/bevents-index-processor

Reads messages from a RabbitMQ queue and stores the payload into a database in a specific format

Primary LanguagePythonMIT LicenseMIT

bevents-index-processor

Reads messages from a RabbitMQ queue and stores the payload into a database in a specific format.

The system currently supports only PairCreated events as sent in the format specified by bevents-scraper output message format.

Concretely it expects messages with the following structure:

{
    "event_name": "<the name of the smart contract event>",
    "filter_arguments": {
      // the arguments used as filter, specified in the contract-watchlist.json from bevents-scraper
    },
    "event_data": { // direct event data, raw, as returned by the RPC endpoint
        "args": {  
        },
        "event": "...",
        "logIndex": ...,
        "transactionIndex": ...,
        "transactionHash": "...",
        "address": "...",
        "blockHash": "...",
        "blockNumber": ...
    }
}

The event_name indicates what event type this is. As mentioned, only PairCreated is currently supported. All other events are consumed/discarded from the queue with a warning message only. event discared example

RabbitMQ interaction and MongoDB connection string

The project reads RabbitMQ messages sent to a topic exchange via a routing key. In order to specify the queue/host and other configuration data, the following environment variables are required:

  • RABBIT_HOST_URL: the hostname of the RabbitMQ server
  • RABBIT_HOST_PORT: port number used in the above-mentioned host
  • RABBIT_EXCHANGE: rabbit exchanged used where the messages are published
  • RABBIT_ROUTING_KEY: the routing key used in publishing the messages
  • RABBIT_QUEUE_NAME: the name of the queue that will be created on the server that is bound to this specific instances of bevents-index-processor. If running multiple instances (and you do not want all to consume from the same queue) make this name unique among running instances.
  • RABBIT_USER: the username when logging to the message broker
  • RABBIT_PASSWORD: the password corresponding to the above-mentioned user
  • MONGO_DB_CONNECTION_STRING: the MongoDB connection string for connecting with the db

Example for a Windows .bat starter script:

@echo off

set RABBIT_HOST_URL=localhost
set RABBIT_HOST_PORT=5672
set RABBIT_EXCHANGE=events
set RABBIT_ROUTING_KEY=events.all
set RABBIT_QUEUE_NAME=events
set RABBIT_USER=guest
set RABBIT_PASSWORD=guest
set MONGO_DB_CONNECTION_STRING=mongodb://localhost:27017
main.py

Setup

Project requires

  • that bevents-scraper be currently deployed and set up.
  • the same rabbitMQ server used in bevents-scraper to be used here, as mentioned in RabbitMQ interaction above
  • the MongoDB server (mentioned bellow) to be functional and visible
  • copy/download the project, ensure the required environment variables are set and deploy the project. Example shell launch:
git clone https://github.com/abarbatei/bevents-index-processor
cd ./bevents-index-processor
pip install -r /requirements.txt
./start.sh

The start.sh would be the equivalent to the Windows example but in shell.

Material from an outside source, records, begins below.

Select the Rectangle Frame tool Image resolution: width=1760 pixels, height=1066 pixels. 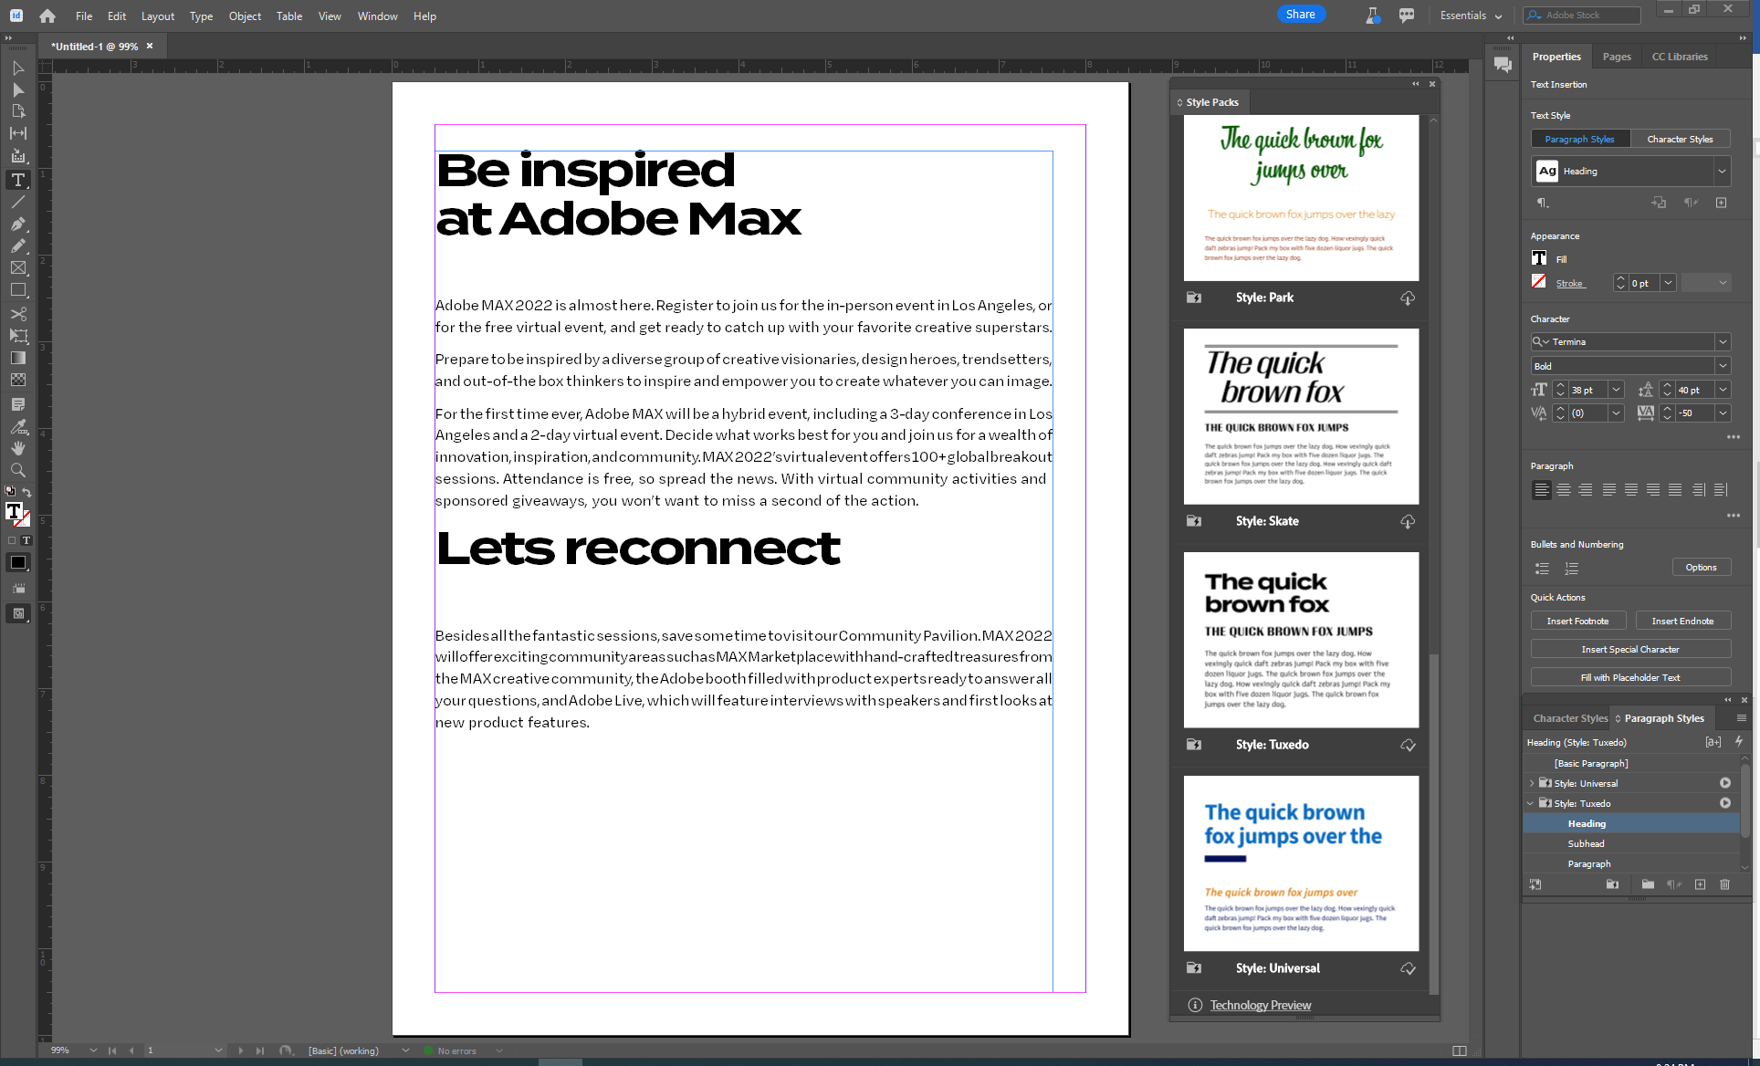(17, 267)
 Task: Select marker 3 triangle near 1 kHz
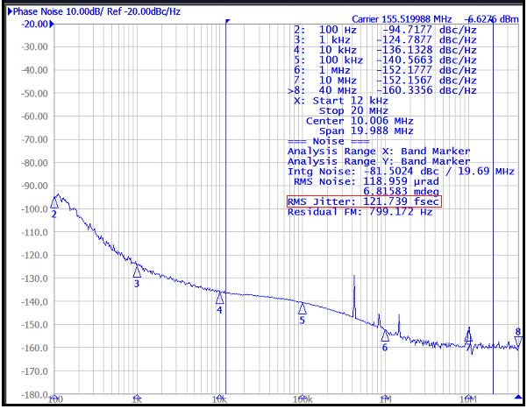pos(137,271)
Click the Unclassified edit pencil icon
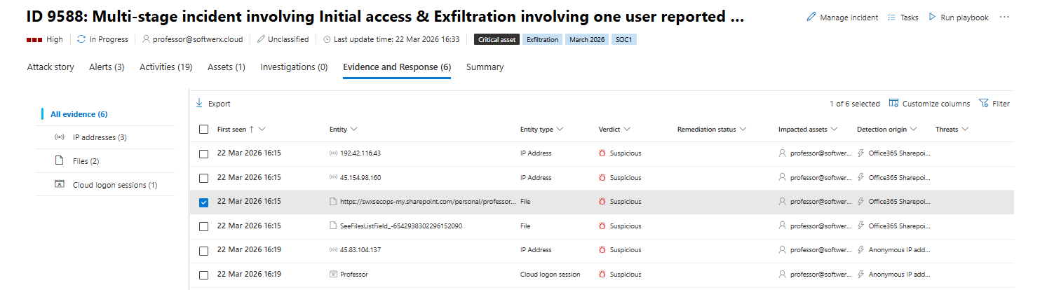 click(x=262, y=40)
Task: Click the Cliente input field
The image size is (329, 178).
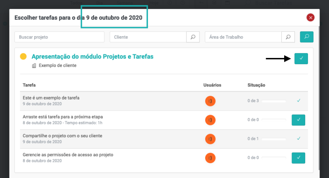Action: click(x=148, y=37)
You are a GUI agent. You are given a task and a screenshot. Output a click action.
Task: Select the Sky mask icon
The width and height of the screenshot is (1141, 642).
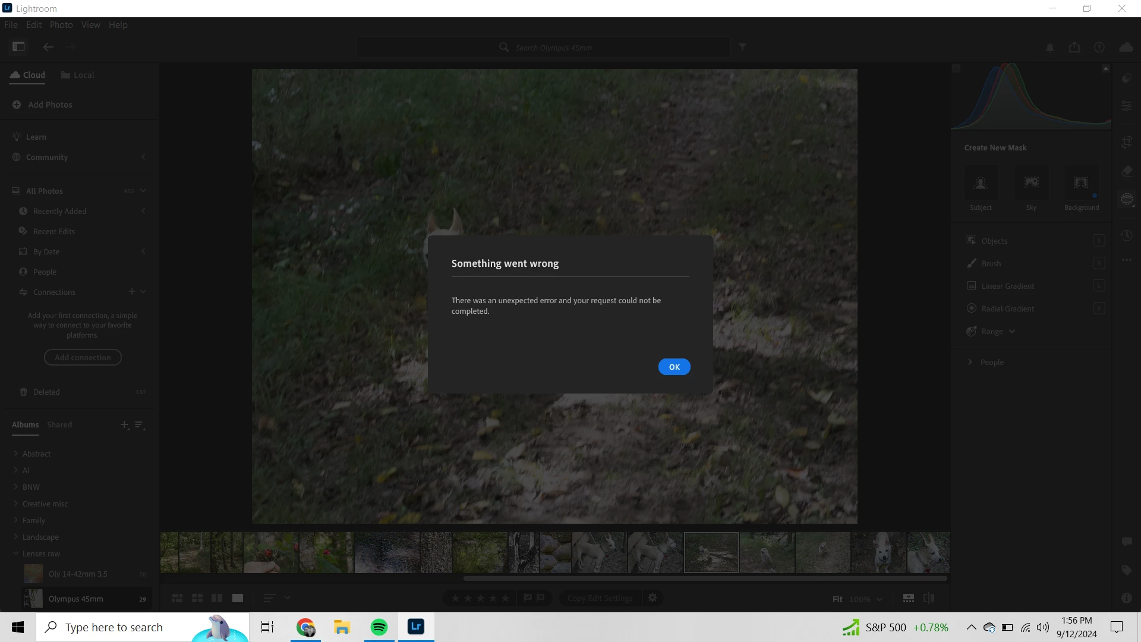coord(1031,184)
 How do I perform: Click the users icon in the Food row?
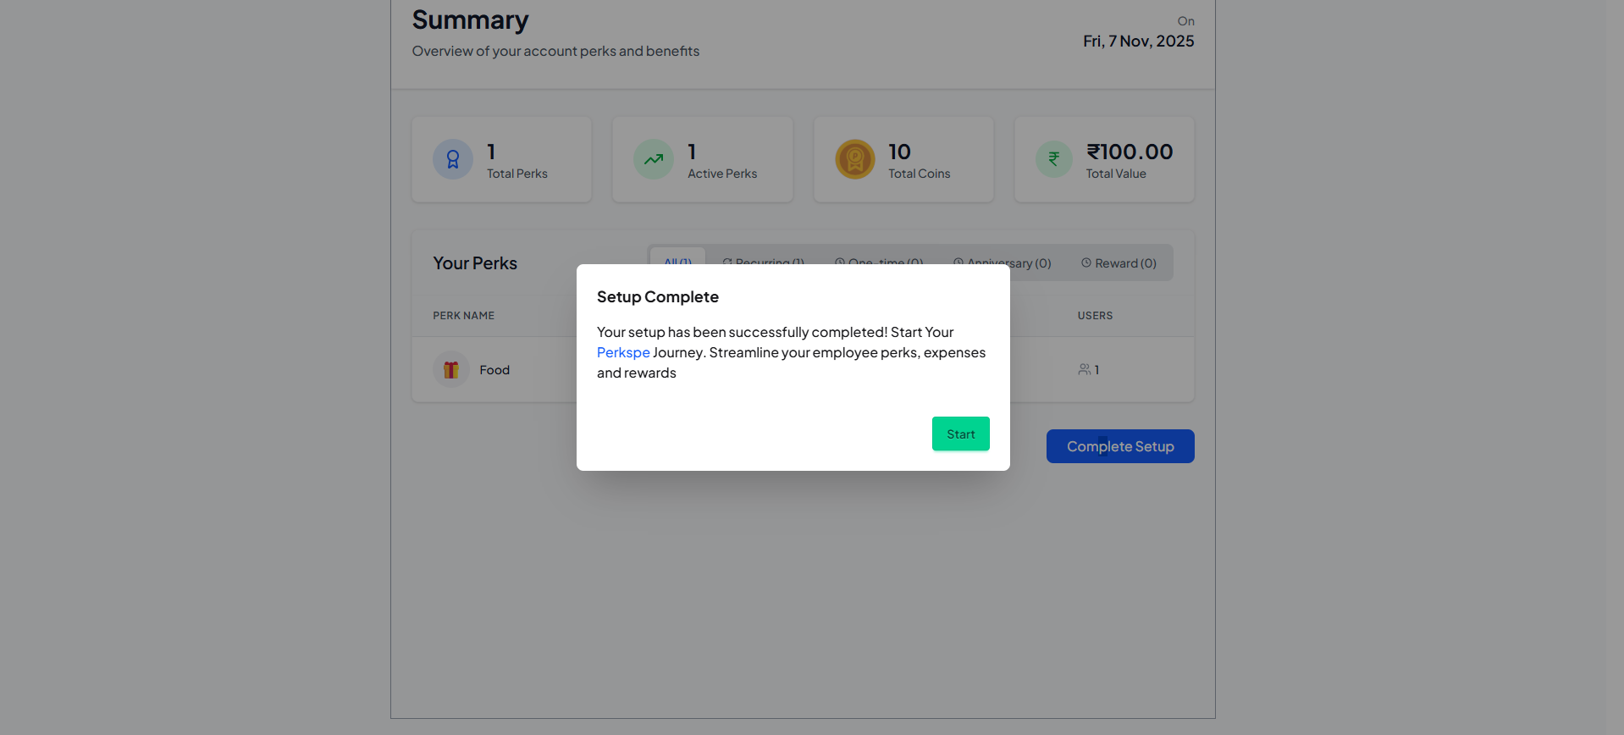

MongoDB setup and interaction

Project connects and inserts data (one by one) into the MongoDB specified in MONGO_DB_CONNECTION_STRING. It adds an extra t field to the json, containing the UNIX time of when the data (document) was inserted to the database.

Insertion is done in the events mongo database and PairCreated collection with the following document schema:

{
    "_id": <MongoObjectID>,
    "t": <UNIX timestamp of insertion, as seconds>,
    "event_name": <the name of the smart contract event>,
    "filter_arguments": {
      // the arguments used as filter, specified in the contract-watchlist.json from bevents-scraper
    },
    "event_data": { direct event data, raw, as returned by the RPC endpoint
        "args": {
            "token0": <first token address>
            "token1": <second token address>,
            "pair": <pair pool address>,
            "": <number indicating the how many times this event was issued up untill this point>
        },
        "event": "...",
        "logIndex": ...,
        "transactionIndex": ...,
        "transactionHash": "...",
        "address": "...",
        "blockHash": "...",
        "blockNumber": ...
    }
}

The collection has the following indexes:

{
    "_id_": {"v": 2, "key": [("_id", 1)]}, 
    "process_time": {"v": 2, "key": [("t", 1)], "background": False}, 
    "pair_address": {"v": 2, "key": [("event_data.args.pair", 1)], "background": False}, 
    "contract_address": {"v": 2, "key": [("event_data.address", 1)], "background": False}, 
    "tx_hash": {"v": 2, "key": [("event_data.transactionHash", 1)], "background": False}, 
    "token0_address": {"v": 2, "key": [("event_data.args.token0", 1)], "background": False}, 
    "token1_address": {"v": 2, "key": [("event_data.args.token1", 1)], "background": False}
}

Extending and testing

Extending the code is straightforward, clone, set it up and develop. Testing is done using pytest, install development requirements for full required packages pip install -r requirements-dev.txt

In order to run tests a subset of connections needs to be passed for object initialisations. Required configs are same as for the initial but with testing in (e.g. a local server).

You can use the provided runtests.bat script if on Windows. Depending on your preferences, you can choose to create a testing queue for the RabbitMQ server or use a different server, the environment variables in the testing script allow this.

However, for the database, it is currently set that you need to use a testing purposed data base, the database/collection used by the script is not configurable at the moment.